The paintings of Jon Elliott are complex commentaries on excess and waste in our society. With somewhat ambiguous settings that appear to be on the outskirts of urban centers, Elliott is engaged in the contemporary fascination with exposing the marginal activities of international capitalism. However, unlike many examples of this trend, like Edward Burtynsky’s photos of strip mined wastelands, shipping containers, and mud flats littered with dismantled ocean ships, these paintings focus on a small subset of motifs, such as computers, televisions, and video tapes, all relating to the transmission of fantasy, ideology, and identity.

In Elliott’s recent paintings, piles of computers and televisions, mixed with the occasional oil/waste drum, populate various waterways. Rivers, bays, and open-ocean, historical avenues of commercial trade have been major substrates for the transmission of cultural ideas. They have also traditionally been inheritors of much of the waste of civilization. With the advent of the internet, computers, like television and film have become the most important transmitters of culture and fantasy in technological societies. As they become obsolete, the excessive glut of these objects spills out around the remote borders of our society, including our waterways, and those of distant societies. These waters are no longer vehicles for the transmission of culture per se, however they do still take in much of it’s wastes, and transmitting it over the rest of the world. In this way, these waters ingest and spread elements of our excessive consumerism.

Radiant, though somewhat toxic skies drip, and cast their neon color schemes over these dark and sublime waterscapes, while mysterious, undulating patterns appear like life-forms born of chemical and digital run-off. Even with their somewhat bleak subject matter, these paintings depict signs of a tenacious survival, not only of the natural world, but also of the humanity within. The lights in these cities still glow, and an occasional burst of fireworks dots the skies, showing us that these cites are alive, and these paintings do not represent a distant future. They are of the here and now, and like the pulp horror movies that begin with a toxic waste drum bouncing off the back of a truck and into a stagnant pond, sparking mutations as well as the vengeance of nature on its abusers, these patterns and forms represent life as changed, and somewhat monstrous, but certainly not dead. Elliott’s paintings are instantiations of our repressed anxieties about how we treat our environment and our bodies.

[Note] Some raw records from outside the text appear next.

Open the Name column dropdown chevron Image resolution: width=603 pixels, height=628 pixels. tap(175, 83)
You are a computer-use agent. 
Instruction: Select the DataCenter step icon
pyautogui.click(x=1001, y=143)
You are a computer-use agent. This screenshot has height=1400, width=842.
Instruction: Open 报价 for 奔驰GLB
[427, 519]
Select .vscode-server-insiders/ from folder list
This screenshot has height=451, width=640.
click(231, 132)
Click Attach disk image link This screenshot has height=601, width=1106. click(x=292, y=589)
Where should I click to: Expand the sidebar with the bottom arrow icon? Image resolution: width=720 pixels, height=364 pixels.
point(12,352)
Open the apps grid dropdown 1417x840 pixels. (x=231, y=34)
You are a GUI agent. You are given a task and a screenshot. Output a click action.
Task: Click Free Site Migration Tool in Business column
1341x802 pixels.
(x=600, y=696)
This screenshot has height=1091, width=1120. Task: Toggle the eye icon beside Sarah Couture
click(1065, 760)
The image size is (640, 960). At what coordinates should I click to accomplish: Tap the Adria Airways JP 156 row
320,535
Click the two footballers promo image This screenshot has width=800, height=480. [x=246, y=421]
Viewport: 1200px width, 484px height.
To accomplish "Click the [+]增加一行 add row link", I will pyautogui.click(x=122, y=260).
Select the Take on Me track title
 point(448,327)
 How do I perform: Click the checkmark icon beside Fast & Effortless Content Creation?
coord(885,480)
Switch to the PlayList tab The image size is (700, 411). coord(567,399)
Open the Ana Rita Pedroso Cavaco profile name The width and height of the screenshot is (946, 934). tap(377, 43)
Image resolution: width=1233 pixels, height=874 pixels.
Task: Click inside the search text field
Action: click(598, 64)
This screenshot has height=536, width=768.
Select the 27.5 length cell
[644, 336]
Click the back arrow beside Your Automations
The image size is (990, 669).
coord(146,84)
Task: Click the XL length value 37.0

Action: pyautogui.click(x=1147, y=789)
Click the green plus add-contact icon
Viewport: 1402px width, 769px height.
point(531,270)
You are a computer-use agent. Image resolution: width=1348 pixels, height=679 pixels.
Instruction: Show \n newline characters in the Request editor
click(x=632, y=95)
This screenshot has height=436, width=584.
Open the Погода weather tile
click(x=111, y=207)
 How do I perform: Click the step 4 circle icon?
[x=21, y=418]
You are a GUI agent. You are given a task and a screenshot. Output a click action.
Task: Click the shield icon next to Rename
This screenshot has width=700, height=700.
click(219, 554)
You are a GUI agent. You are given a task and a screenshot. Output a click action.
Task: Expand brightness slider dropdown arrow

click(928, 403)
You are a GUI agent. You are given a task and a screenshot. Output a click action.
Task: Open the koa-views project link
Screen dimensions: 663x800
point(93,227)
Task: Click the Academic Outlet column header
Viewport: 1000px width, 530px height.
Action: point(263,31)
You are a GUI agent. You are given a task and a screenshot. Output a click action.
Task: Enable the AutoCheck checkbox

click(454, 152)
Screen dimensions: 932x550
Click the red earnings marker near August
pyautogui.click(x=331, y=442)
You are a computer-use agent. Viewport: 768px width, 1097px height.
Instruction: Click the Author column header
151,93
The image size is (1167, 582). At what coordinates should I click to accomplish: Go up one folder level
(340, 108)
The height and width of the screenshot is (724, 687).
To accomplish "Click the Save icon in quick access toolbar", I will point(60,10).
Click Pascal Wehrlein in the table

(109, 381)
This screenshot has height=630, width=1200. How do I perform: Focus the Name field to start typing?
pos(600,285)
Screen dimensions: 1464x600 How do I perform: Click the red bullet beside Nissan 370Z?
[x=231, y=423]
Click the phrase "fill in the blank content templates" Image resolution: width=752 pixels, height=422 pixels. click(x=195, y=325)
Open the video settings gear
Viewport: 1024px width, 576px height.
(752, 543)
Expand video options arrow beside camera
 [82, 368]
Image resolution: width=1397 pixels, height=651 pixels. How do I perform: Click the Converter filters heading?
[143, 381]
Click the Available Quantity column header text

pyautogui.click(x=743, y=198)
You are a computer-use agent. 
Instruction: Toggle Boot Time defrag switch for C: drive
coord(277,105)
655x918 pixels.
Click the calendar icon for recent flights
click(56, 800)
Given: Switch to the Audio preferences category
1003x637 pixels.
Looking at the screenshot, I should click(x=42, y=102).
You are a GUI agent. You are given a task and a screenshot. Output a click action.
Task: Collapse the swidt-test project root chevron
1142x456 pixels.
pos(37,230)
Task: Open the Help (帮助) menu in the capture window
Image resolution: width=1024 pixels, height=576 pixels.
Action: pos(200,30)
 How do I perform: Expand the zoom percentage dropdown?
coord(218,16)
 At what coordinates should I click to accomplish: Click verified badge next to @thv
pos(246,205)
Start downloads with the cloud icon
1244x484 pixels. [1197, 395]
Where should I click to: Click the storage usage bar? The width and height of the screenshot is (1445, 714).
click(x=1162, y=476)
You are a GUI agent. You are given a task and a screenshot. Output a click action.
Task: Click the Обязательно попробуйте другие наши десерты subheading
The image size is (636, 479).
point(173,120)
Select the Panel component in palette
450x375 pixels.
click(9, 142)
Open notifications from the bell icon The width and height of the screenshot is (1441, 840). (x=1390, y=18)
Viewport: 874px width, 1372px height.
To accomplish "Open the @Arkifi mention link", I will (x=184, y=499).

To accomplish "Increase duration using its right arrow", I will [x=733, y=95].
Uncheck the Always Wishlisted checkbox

Over the last century a vast mythology has grown around computers and digital technology in general. Much of these fantasy involves the virtual sanitization of our environment, and dematerialization of our bodies. The forms and symbols of this mythology have permeated our cultural consciousness on every level. These paintings are skeptical; they rupture the crisp, wire-frame façade of this mythology. The excessive glut of old and obsolete computers and televisions - these amalgams of plastics, heavy metals, and other toxic wastes, these transmitters of fantasy, ideology, identity, and creators of virtual worlds, are depicted as accumulated waste, and are shown in the process of becoming toxic nightmares.

The success of Elliott’s recent work comes from his combination of intellectual rigor, and his use of a colorfully lush and energetic imagery. By examining these outlands of our society, a place where anything can happen, Elliott's work exposes our true nature by examining our fantasies about these areas.